EXCERPT PROVIDED Start Marker
I was born in Leeds and my family home was right on the boundary between two wards, Moortown and Roundhay. The boundary ran north/south right down the middle of Kingswood Gardens so we in the even numbered houses on the eastern side were in Roundhay ward and those on the western side were in Moortown ward.
I had an early friend in the boy who lived opposite me. Our parents were on friendly terms and so were we. I and my parents were Methodists. My friend and his parents were Jewish. He was born in August and I was born three weeks later in September. As a result, I was one year behind him in school.
Leeds, and the northern part of the city has a large Jewish population. In Moortown and Leeds North wards, this is particularly so. This concentration was reflected in the pupil intake in the schools I attended.
I will always be grateful to my friend who lived opposite me for doing something. Something he was completely unaware of. And still, having just turned 65, still is. He stopped me from being anti-Semitic.
How?
Well you see, there were two older boys who lived nearby. Both were older than me and they were both bullies. However, I discovered one of the great truths in life: Bullies are often cowards. Their bullying comprised inducing psychological fear. When I stood up to this, the bullying stopped.
The reason why I am grateful to my Jewish friend who lived opposite me was that were it not for his friendship, the fact that these bullies were Jewish could have inculcated a deep anti-Semitism in the young Rogers. This did not happen. I did and still do despise these two but it is now so long ago (six decades) it is all in the past. Can I do the Christian thing and forgive these two? Only if they themselves had been abused by one or both parents. As for their parents, in the hypothetical case that one or both had abused their sons, if this was in whole or in large part due to the effects of the Holocaust, then the person to blame for it all is the late and unlamented Adolf Hitler.
As it is, the episode in my past is so long behind me, I rarely think about it.
One of the advantages of not being anti-Semitic is that one can really enjoy such movies as the 1971 musical, Fiddler on the Roof. The lead role was of course played by Chaim Topol (Hebrew: חיים טופול) and consequently he is best known for his portrayal of Tevye the Dairyman. One of the most memorable parts of the movie is of course him singing, “If I was a rich man.”
The YouTube video above demonstrates a particular aspect of some Jewish humour that has it’s own special form of self-deprecating pathos.
In this, “The Year of COVID”, I do not know how my childhood friend has fared as we lost contact years ago. I hope he has managed as the BBC’s Emily Maitlis likes to remind us, to “stay safe”.
He like me was born after October 1954 and thus has to wait another year for his state pension. He probably has a decent pension scheme so he should be OK financially.
For myself Dear Reader, you have been told (in previous posts) how COVID-19 has adversely affected my finances and the fact that IF I (and my childhood friend) end up receiving our full state pensions, the additional income will have put me back to where I was income wise before the COVID-19 lockdown!
As it is my reason for thinking of Chaim Topol singing the song that made him famous in the YouTube video above was an email from a firm of share tipsters called “The Motley Fool”, one of whose annalists is very bullish indeed about the price of gold. He expects it to top US $3,000 in a matter of some months. This entirely due to the world’s largest central banks all printing money as if there was no tomorrow!
EXCERPT PROVIDED End Marker
- WHAT TO DO: Repeat word for word the part of the Leeds childhood piece above, starting at "He like me was" and ending at "was no tomorrow!".
SUPPLIED DATA Start Marker
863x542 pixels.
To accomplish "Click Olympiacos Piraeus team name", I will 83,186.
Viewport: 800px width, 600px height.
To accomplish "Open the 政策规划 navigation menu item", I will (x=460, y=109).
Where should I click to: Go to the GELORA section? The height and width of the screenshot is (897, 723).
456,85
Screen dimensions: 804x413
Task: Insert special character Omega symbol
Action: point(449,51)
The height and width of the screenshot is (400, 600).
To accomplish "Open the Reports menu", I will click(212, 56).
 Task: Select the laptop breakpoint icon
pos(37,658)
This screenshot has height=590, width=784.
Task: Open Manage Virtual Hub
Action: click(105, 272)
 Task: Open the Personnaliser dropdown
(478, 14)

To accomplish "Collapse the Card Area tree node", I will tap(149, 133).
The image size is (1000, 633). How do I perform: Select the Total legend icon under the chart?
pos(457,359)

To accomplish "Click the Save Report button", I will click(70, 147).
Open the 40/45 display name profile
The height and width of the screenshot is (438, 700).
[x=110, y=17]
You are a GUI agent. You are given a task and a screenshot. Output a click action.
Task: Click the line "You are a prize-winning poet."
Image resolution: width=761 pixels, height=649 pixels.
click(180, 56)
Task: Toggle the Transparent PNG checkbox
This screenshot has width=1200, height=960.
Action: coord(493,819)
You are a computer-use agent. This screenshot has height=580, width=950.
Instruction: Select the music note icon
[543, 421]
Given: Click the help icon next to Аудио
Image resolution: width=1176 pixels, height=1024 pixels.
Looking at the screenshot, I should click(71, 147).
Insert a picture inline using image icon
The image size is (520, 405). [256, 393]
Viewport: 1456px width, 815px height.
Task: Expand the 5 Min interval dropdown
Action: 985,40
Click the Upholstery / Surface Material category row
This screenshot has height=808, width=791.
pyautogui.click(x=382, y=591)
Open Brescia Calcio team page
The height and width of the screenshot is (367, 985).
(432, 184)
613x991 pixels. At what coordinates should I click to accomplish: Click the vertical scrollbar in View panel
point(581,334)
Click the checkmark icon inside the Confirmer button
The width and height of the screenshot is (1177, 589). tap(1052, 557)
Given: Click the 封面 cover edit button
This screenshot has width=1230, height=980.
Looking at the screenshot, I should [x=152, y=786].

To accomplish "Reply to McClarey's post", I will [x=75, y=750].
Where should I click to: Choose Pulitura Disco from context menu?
SUPPLIED DATA End Marker
- ANSWER TO THIS EXERCISE:
He like me was born after October 1954 and thus has to wait another year for his state pension. He probably has a decent pension scheme so he should be OK financially.
For myself Dear Reader, you have been told (in previous posts) how COVID-19 has adversely affected my finances and the fact that IF I (and my childhood friend) end up receiving our full state pensions, the additional income will have put me back to where I was income wise before the COVID-19 lockdown!
As it is my reason for thinking of Chaim Topol singing the song that made him famous in the YouTube video above was an email from a firm of share tipsters called “The Motley Fool”, one of whose annalists is very bullish indeed about the price of gold. He expects it to top US $3,000 in a matter of some months. This entirely due to the world’s largest central banks all printing money as if there was no tomorrow!